A decade passed, and Satan returned to meet Jack, who was wandering the countryside yet again. The man pretended to accept his fate, but begged the demon to pick him an apple from a nearby tree, arguing that he was starving. Not suspicious, the Devil climbed the apple tree, before realizing that the deceitful Jack had taken the opportunity to carve crosses on the trunk, trapping him a second time. But this time, in exchange for his release, the fulminating demon had to agree to not seek to take Jack's soul to Hell ever again.

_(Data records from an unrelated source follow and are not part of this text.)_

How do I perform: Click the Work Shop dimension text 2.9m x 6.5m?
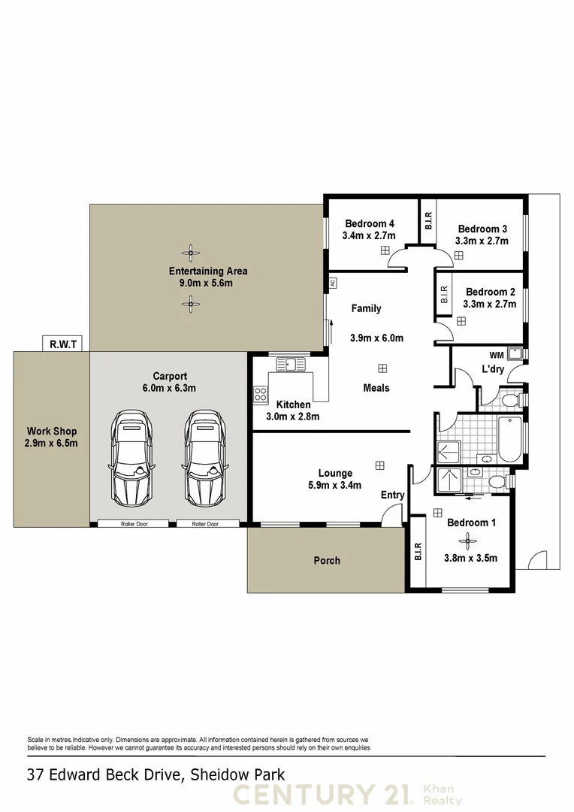tap(52, 444)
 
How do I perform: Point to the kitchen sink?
tap(291, 365)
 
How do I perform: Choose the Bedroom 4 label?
tap(370, 223)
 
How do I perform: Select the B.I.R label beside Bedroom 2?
tap(444, 294)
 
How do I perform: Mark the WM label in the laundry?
tap(497, 355)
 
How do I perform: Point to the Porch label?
tap(327, 560)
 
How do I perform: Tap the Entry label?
tap(392, 495)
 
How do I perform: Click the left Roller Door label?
tap(133, 524)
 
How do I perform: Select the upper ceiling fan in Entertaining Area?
tap(192, 252)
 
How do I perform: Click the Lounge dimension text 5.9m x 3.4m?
tap(335, 485)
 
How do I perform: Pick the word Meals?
tap(376, 388)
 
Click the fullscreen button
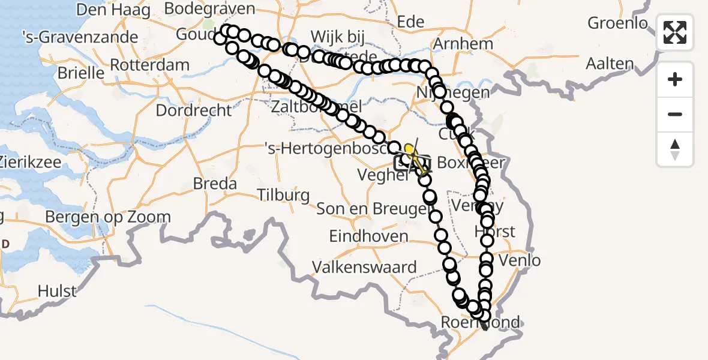point(675,32)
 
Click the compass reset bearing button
point(675,149)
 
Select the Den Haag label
point(106,9)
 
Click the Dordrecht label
point(193,110)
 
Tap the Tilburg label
point(283,195)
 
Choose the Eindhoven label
point(368,236)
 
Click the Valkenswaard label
point(364,267)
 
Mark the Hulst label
point(57,292)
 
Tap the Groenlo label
point(618,23)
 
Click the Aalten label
point(610,64)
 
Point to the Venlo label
point(520,260)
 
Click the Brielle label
point(82,73)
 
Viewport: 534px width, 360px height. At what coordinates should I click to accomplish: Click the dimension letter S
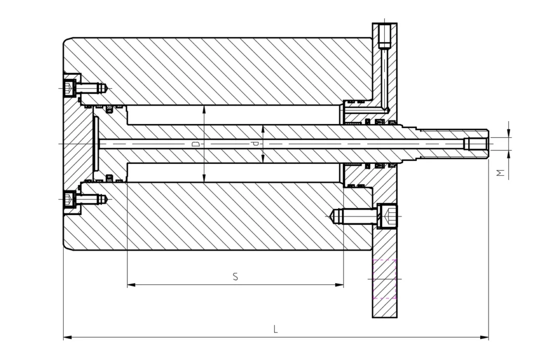(x=236, y=277)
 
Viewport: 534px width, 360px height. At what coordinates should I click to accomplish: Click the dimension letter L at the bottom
(x=276, y=329)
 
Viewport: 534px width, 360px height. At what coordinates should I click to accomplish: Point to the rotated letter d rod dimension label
(x=255, y=143)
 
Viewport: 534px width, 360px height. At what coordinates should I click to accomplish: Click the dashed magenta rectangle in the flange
(x=385, y=279)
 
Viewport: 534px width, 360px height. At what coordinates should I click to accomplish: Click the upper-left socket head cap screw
(x=69, y=87)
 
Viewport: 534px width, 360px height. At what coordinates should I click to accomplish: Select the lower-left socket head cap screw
(x=69, y=199)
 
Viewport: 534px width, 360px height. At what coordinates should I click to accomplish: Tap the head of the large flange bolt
(x=387, y=215)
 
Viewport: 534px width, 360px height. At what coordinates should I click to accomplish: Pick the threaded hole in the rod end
(x=476, y=143)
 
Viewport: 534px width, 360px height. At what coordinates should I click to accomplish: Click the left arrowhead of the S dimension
(x=130, y=285)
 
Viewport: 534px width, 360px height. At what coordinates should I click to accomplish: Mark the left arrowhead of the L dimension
(x=67, y=338)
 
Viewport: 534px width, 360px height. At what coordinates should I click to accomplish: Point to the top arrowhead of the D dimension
(x=204, y=109)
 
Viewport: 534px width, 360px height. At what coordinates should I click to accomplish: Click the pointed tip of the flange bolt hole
(x=331, y=215)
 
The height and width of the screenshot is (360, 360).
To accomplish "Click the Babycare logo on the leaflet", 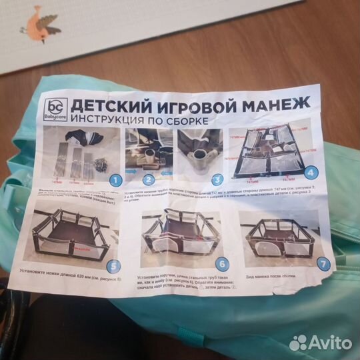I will (57, 108).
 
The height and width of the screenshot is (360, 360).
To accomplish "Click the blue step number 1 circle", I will (115, 179).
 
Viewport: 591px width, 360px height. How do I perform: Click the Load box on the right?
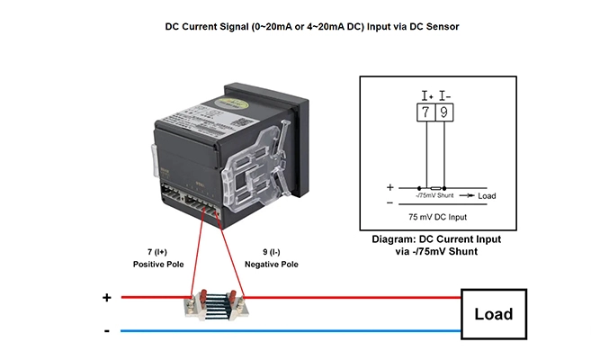click(494, 313)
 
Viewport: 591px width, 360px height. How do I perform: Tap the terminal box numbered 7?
click(425, 112)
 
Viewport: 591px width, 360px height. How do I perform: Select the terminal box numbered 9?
click(444, 112)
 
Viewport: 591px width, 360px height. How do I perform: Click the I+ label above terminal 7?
click(426, 94)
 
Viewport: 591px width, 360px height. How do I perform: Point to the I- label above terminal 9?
click(445, 94)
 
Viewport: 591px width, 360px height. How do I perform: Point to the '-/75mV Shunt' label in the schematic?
click(434, 195)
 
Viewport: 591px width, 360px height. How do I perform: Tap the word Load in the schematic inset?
click(487, 195)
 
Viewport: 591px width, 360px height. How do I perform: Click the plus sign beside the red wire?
click(107, 297)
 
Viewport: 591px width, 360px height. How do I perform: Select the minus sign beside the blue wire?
click(107, 331)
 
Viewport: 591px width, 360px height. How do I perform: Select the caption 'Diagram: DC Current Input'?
click(436, 239)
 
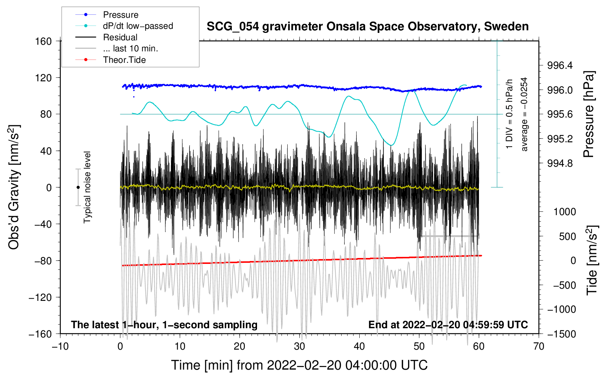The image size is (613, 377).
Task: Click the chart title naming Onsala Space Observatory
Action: [367, 27]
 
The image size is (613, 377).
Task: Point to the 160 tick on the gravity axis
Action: [44, 41]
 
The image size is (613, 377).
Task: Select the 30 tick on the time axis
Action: [299, 346]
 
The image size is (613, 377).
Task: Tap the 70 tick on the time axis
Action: [539, 346]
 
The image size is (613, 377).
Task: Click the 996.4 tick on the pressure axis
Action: [560, 66]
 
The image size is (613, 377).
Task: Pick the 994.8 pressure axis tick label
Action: [560, 163]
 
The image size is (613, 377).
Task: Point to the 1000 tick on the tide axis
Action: [565, 212]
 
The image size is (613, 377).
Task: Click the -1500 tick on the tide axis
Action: [562, 334]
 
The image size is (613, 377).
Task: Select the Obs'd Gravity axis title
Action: [14, 187]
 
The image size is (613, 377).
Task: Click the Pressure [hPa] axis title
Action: [589, 115]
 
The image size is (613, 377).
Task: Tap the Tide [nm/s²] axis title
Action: [592, 260]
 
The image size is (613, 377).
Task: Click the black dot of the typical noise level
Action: [78, 187]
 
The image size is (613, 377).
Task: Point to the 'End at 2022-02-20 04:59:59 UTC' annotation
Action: [448, 325]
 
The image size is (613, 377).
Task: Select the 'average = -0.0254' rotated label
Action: [524, 114]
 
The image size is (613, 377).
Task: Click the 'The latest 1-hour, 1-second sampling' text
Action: [164, 325]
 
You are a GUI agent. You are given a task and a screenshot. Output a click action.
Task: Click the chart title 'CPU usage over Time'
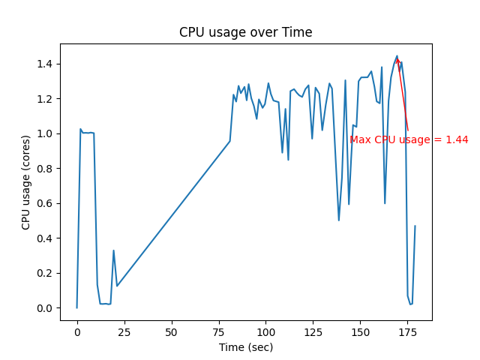tap(245, 32)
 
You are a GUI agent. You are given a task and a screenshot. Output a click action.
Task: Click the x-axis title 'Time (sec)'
tap(245, 347)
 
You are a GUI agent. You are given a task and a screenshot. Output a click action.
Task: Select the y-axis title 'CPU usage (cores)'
tap(26, 182)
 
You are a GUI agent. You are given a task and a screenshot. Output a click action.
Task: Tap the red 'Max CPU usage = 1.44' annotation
tap(409, 140)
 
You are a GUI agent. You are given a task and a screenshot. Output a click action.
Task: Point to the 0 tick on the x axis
tap(77, 332)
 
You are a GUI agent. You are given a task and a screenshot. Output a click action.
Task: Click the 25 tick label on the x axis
tap(124, 332)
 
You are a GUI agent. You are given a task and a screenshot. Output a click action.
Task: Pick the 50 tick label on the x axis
tap(172, 332)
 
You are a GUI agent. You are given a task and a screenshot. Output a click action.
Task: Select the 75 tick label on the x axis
tap(219, 332)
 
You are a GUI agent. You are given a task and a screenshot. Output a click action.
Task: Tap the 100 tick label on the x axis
tap(266, 332)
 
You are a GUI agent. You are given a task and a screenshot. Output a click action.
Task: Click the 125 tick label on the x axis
tap(314, 332)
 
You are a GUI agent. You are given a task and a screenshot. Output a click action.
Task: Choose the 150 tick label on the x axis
tap(361, 332)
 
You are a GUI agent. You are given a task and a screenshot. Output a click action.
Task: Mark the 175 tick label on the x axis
tap(408, 332)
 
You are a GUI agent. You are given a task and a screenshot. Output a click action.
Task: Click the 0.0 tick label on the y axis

However, after a long life of villainy and debauchery, Stingy Jack finally expired – on the 31st of October, according to some sources. He first found himself in front of the gates of Paradise, but was dismissed by Saint Peter. So he went to the gates of Hell, praying to Satan to grant him this bitter refuge. But the Evil One, who might have been jubilant at this moment, reminded Jack of his last promise, before refusing him entry, true to his word. The deceased therefore realized that he would now have to wander on Earth (or in the space between the planes of Hell and Paradise), until the day of judgment. He obtained from the Devil an infernal burning coal to light his way in the darkness, which he placed in a large carved turnip/rutabaga, as a lantern. It then happened that night travelers sometimes came across the ghost of the man who was now called Jack-o'-lantern...

Probably in reference to this legend, it had become common to carve turnips, rutabagas or fodder beets to make sinister lanterns, during the Halloween/Samain period, whether in Ireland, Scotland or Wales, from the 19th century onwards. Such objects were sometimes used to scare people, sometimes to pay homage to lost souls like that of Stingy Jack, sometimes to ward off evil spirits, like ephemeral gargoyles, on window sills. It should be noted that the days forming the hinge between our months of October and November were already supposed to be favorable to the intrusions of fairies and spirits into the human world, well before the Christianization of Gaelic territories. Still, the custom of carving turnips to make lanterns was not exclusive to these regions and this time of year. But with the Great Irish Famine which lasted from 1845 to 1852, there was a mass exodus to the Americas, and it was following this change of environment that immigrants switched from root vegetables to pumpkins – which were easier to dig, thanks to their size – to perpetuate their tradition.